AIM
Rewrite every line of the entries below as a numbered list, leaving out blank lines.

LISTED ENTRIES

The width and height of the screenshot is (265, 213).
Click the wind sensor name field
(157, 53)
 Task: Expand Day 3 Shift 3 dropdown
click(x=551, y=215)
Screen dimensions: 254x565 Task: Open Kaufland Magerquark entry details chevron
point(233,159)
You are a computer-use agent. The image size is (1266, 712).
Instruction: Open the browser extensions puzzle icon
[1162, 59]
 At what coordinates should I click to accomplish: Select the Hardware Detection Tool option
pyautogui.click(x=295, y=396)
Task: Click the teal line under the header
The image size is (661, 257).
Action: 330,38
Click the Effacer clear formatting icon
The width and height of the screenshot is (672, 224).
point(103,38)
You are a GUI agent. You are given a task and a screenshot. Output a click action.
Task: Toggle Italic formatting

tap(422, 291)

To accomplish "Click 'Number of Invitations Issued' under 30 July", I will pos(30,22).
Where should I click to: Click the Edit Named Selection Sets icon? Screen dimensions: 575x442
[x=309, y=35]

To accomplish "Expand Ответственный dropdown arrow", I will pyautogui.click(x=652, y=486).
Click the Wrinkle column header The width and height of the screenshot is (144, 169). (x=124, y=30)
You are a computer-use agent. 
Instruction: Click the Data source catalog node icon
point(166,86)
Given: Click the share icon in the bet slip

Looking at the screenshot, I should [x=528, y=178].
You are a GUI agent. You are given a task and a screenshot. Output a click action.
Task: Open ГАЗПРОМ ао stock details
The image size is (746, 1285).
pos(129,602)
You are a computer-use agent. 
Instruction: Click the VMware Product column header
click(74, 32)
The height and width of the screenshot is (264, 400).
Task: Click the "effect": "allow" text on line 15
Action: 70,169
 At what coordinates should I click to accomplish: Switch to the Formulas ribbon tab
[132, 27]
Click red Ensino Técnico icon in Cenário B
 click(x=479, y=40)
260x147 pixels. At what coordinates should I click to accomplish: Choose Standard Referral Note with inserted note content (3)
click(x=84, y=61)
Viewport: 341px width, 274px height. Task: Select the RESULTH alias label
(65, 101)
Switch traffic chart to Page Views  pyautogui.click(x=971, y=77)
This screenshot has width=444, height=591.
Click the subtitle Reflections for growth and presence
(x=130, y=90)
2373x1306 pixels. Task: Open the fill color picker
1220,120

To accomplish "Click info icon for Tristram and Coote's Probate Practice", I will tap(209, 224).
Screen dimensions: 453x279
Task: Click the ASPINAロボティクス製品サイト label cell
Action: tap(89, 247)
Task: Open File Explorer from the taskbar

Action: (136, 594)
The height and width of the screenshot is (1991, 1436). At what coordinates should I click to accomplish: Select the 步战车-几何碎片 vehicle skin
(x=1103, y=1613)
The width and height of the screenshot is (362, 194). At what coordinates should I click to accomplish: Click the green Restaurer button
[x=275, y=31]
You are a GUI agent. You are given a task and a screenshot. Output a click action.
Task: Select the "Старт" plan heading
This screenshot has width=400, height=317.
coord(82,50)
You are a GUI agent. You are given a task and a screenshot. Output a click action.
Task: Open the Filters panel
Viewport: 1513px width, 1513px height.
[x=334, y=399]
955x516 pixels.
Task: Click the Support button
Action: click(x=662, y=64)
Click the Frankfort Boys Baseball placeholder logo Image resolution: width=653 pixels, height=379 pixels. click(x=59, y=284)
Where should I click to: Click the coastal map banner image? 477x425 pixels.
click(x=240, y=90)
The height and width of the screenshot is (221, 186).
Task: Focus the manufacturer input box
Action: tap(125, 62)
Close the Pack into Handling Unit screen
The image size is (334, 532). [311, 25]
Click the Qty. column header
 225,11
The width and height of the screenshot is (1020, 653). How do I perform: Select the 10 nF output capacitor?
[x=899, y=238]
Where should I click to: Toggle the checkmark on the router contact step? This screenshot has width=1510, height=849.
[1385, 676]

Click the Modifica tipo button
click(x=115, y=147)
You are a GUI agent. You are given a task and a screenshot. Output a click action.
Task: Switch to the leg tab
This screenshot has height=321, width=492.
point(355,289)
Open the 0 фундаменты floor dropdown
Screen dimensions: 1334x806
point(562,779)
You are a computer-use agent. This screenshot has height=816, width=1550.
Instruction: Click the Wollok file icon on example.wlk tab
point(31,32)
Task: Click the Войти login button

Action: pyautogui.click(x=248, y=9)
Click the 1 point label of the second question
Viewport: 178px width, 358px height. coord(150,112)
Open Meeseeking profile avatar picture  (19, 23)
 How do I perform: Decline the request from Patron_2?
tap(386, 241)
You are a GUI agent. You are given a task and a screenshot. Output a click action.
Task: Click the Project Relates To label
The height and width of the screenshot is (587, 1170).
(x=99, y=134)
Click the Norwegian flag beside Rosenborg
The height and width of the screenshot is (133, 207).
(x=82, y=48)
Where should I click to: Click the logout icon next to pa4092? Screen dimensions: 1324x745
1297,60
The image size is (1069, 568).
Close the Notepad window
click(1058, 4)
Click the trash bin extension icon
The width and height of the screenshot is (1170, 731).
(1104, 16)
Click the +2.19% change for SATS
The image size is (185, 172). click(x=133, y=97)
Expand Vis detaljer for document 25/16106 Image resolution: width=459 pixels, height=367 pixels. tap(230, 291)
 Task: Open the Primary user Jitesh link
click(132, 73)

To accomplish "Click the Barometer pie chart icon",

RIGHT ANSWER
1. The width and height of the screenshot is (265, 213).
2. Click the wind sensor name field
3. (157, 53)
4.  Task: Expand Day 3 Shift 3 dropdown
5. click(x=551, y=215)
6. Screen dimensions: 254x565 Task: Open Kaufland Magerquark entry details chevron
7. point(233,159)
8. You are a computer-use agent. The image size is (1266, 712).
9. Instruction: Open the browser extensions puzzle icon
10. [1162, 59]
11.  At what coordinates should I click to accomplish: Select the Hardware Detection Tool option
12. pyautogui.click(x=295, y=396)
13. Task: Click the teal line under the header
14. The image size is (661, 257).
15. Action: 330,38
16. Click the Effacer clear formatting icon
17. The width and height of the screenshot is (672, 224).
18. point(103,38)
19. You are a GUI agent. You are given a task and a screenshot. Output a click action.
20. Task: Toggle Italic formatting
21. tap(422, 291)
22. To accomplish "Click 'Number of Invitations Issued' under 30 July", I will pos(30,22).
23. Where should I click to: Click the Edit Named Selection Sets icon? Screen dimensions: 575x442
24. [x=309, y=35]
25. To accomplish "Expand Ответственный dropdown arrow", I will pyautogui.click(x=652, y=486).
26. Click the Wrinkle column header The width and height of the screenshot is (144, 169). (x=124, y=30)
27. You are a computer-use agent. 
28. Instruction: Click the Data source catalog node icon
29. point(166,86)
30. Given: Click the share icon in the bet slip
31. Looking at the screenshot, I should [x=528, y=178].
32. You are a GUI agent. You are given a task and a screenshot. Output a click action.
33. Task: Open ГАЗПРОМ ао stock details
34. The image size is (746, 1285).
35. pos(129,602)
36. You are a computer-use agent. 
37. Instruction: Click the VMware Product column header
38. click(74, 32)
39. The height and width of the screenshot is (264, 400).
40. Task: Click the "effect": "allow" text on line 15
41. Action: 70,169
42.  At what coordinates should I click to accomplish: Switch to the Formulas ribbon tab
43. [132, 27]
44. Click red Ensino Técnico icon in Cenário B
45.  click(x=479, y=40)
46. 260x147 pixels. At what coordinates should I click to accomplish: Choose Standard Referral Note with inserted note content (3)
47. click(x=84, y=61)
48. Viewport: 341px width, 274px height. Task: Select the RESULTH alias label
49. (65, 101)
50. Switch traffic chart to Page Views  pyautogui.click(x=971, y=77)
51. This screenshot has width=444, height=591.
52. Click the subtitle Reflections for growth and presence
53. (x=130, y=90)
54. 2373x1306 pixels. Task: Open the fill color picker
55. 1220,120
56. To accomplish "Click info icon for Tristram and Coote's Probate Practice", I will tap(209, 224).
57. Screen dimensions: 453x279
58. Task: Click the ASPINAロボティクス製品サイト label cell
59. Action: tap(89, 247)
60. Task: Open File Explorer from the taskbar
61. Action: (136, 594)
62. The height and width of the screenshot is (1991, 1436). At what coordinates should I click to accomplish: Select the 步战车-几何碎片 vehicle skin
63. (x=1103, y=1613)
64. The width and height of the screenshot is (362, 194). At what coordinates should I click to accomplish: Click the green Restaurer button
65. [x=275, y=31]
66. You are a GUI agent. You are given a task and a screenshot. Output a click action.
67. Task: Select the "Старт" plan heading
68. This screenshot has width=400, height=317.
69. coord(82,50)
70. You are a GUI agent. You are given a task and a screenshot. Output a click action.
71. Task: Open the Filters panel
72. Viewport: 1513px width, 1513px height.
73. [x=334, y=399]
74. 955x516 pixels.
75. Task: Click the Support button
76. Action: click(x=662, y=64)
77. Click the Frankfort Boys Baseball placeholder logo Image resolution: width=653 pixels, height=379 pixels. click(x=59, y=284)
78. Where should I click to: Click the coastal map banner image? 477x425 pixels.
79. click(x=240, y=90)
80. The height and width of the screenshot is (221, 186).
81. Task: Focus the manufacturer input box
82. Action: tap(125, 62)
83. Close the Pack into Handling Unit screen
84. The image size is (334, 532). [311, 25]
85. Click the Qty. column header
86.  225,11
87. The width and height of the screenshot is (1020, 653). How do I perform: Select the 10 nF output capacitor?
88. [x=899, y=238]
89. Where should I click to: Toggle the checkmark on the router contact step? This screenshot has width=1510, height=849.
90. [1385, 676]
91. Click the Modifica tipo button
92. click(x=115, y=147)
93. You are a GUI agent. You are given a task and a screenshot. Output a click action.
94. Task: Switch to the leg tab
95. This screenshot has height=321, width=492.
96. point(355,289)
97. Open the 0 фундаменты floor dropdown
98. Screen dimensions: 1334x806
99. point(562,779)
100. You are a computer-use agent. This screenshot has height=816, width=1550.
101. Instruction: Click the Wollok file icon on example.wlk tab
102. point(31,32)
103. Task: Click the Войти login button
104. Action: pyautogui.click(x=248, y=9)
105. Click the 1 point label of the second question
106. Viewport: 178px width, 358px height. coord(150,112)
107. Open Meeseeking profile avatar picture  (19, 23)
108.  How do I perform: Decline the request from Patron_2?
109. tap(386, 241)
110. You are a GUI agent. You are given a task and a screenshot. Output a click action.
111. Task: Click the Project Relates To label
112. The height and width of the screenshot is (587, 1170).
113. (x=99, y=134)
114. Click the Norwegian flag beside Rosenborg
115. The height and width of the screenshot is (133, 207).
116. (x=82, y=48)
117. Where should I click to: Click the logout icon next to pa4092? Screen dimensions: 1324x745
118. 1297,60
119. The image size is (1069, 568).
120. Close the Notepad window
121. click(1058, 4)
122. Click the trash bin extension icon
123. The width and height of the screenshot is (1170, 731).
124. (1104, 16)
125. Click the +2.19% change for SATS
126. The image size is (185, 172). click(x=133, y=97)
127. Expand Vis detaljer for document 25/16106 Image resolution: width=459 pixels, height=367 pixels. tap(230, 291)
128.  Task: Open the Primary user Jitesh link
129. click(132, 73)
130. To accomplish "Click the Barometer pie chart icon",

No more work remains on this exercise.